A hedge fund recently made news by securitizing its LP units as digital tokens and selling them as tradeable (thereby liquid) assets. This brings technology to the VC industry that should truly challenge the extant VCs right? Well, yes and no. You see, the tokenized thingy is cool and all, but it really doesn't take full advantage of the technology at hand. After all, 2.5% & 25% is a pretty steep fee. Veritaseum, in anticipation of its upcoming ICO (online road show and executive summary ), is prepping to launch what we call an ICODAO, and Distributed Autonomous Organization that collects Initial Coin Offerings. We are attempting to make this nearly completely autonomous, tested (don't think "TheDAO" debacle, and considerably cheaper than hedge funds that you see these days.
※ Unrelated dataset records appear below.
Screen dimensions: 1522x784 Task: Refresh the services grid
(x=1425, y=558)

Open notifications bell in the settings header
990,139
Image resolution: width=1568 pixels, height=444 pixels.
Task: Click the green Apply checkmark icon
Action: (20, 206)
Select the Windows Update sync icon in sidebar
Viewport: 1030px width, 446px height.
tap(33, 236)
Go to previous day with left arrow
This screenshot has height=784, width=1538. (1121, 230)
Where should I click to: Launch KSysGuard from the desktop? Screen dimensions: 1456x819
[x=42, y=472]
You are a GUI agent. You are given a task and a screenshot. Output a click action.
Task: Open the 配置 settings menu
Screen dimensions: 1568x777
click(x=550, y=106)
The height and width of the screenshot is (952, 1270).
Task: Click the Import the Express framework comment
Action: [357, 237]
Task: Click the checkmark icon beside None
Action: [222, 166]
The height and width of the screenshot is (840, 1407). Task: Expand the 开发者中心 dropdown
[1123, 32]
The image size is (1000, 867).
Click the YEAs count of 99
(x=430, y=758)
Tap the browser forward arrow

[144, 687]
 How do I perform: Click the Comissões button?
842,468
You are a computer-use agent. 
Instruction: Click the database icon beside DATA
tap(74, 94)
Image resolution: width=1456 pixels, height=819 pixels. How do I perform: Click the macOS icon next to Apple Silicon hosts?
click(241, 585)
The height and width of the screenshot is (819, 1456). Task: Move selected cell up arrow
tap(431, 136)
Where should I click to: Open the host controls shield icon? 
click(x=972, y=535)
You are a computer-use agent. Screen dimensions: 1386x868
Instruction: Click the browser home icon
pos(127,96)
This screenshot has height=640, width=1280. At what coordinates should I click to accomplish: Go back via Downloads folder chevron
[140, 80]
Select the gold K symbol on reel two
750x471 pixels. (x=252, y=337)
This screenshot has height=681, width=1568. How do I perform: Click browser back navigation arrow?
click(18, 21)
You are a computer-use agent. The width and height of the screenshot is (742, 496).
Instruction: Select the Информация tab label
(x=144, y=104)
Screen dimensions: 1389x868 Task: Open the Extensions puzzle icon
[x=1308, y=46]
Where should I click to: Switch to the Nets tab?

Now, the ICODAO is not a hedge fund, or a fund of any kind. It's sort of an autonomous software entity, that uses our software token, "Veritas" to allow other entities and individuals to gain access to its accumulated exposures and services. Those services are basically the sniffing our and collecting the best of the best ICOs and token offerings available, and the exposures are the natural result of the collection and holding of said ICOs. A world class research team will supply the analytical chops (click here if you don't know, the same team that predicted Bear Stearns, Lehman, CRE and housing crash, Google, EU sovereign debt crisis, etc.). Back to that in a minute, let's look at what's happening in the world off(block)chain.
Bloomberg reports "Yale Endowment Blasts Low-Fee Critics, Says Gains Would Lag", as excerpted:
Yale University, one of the most-watched and best-performing college endowments, defended the fees it pays to external managers, saying in an annual investment report that a low-cost passive strategy would have “shortchanged’’ the Ivy League school’s students and faculty.
Fees for private equity and hedge fund managers, some of whom command 2 percent for management and 20 percent for performance, or even more, have become a heated topic. Berkshire Hathaway Inc.’s Warren Buffett and writer Malcolm Gladwell have taken public shots at the structure, and Gladwell specifically targeted Yale two years ago.
“What Buffett, Gladwell and other fee bashers miss is that the important metric is net returns, not gross fees,’’ the report said. “Weak or negative returns would result in low or no performance-related fees, but would be a terrible outcome for the university.’’
Yale’s investment strategy emphasizes long-term active management of equity-oriented, yet often illiquid assets, with more than half the fund in alternative investments. Almost a third of Yale’s 2016 allocation is in private equity, including 16.2 percent in venture capital and 14.7 percent in leveraged buyouts. About 22 percent is in absolute return with hedged-like strategies.
“Performance-based compensation earned by external, active investment managers is a direct consequence of investment outperformance,’’ it said.
Yeah, I get it. Some guys are just better than others at investing, and they should be compensated commensurately. The question is, are there high performers that can be had for less than 27% of your profits? Let's take a look at a theoretical blockchain focused hedge fund vs the ICODAO - from a graphical perspective. Realize that the ICODAO charges a flat fee for its services. It's not a hedge fund, so there are no performance fees, but there are certain things that it may not be able to do on its own (yet), hence has to contract out for. The fees are to cover what it takes to make this autonomous entity self sustaining. It may very well be the case that these fees will shrink over time. We don't know, we're breaking new ground here. The hedge fund fees are self explanatory.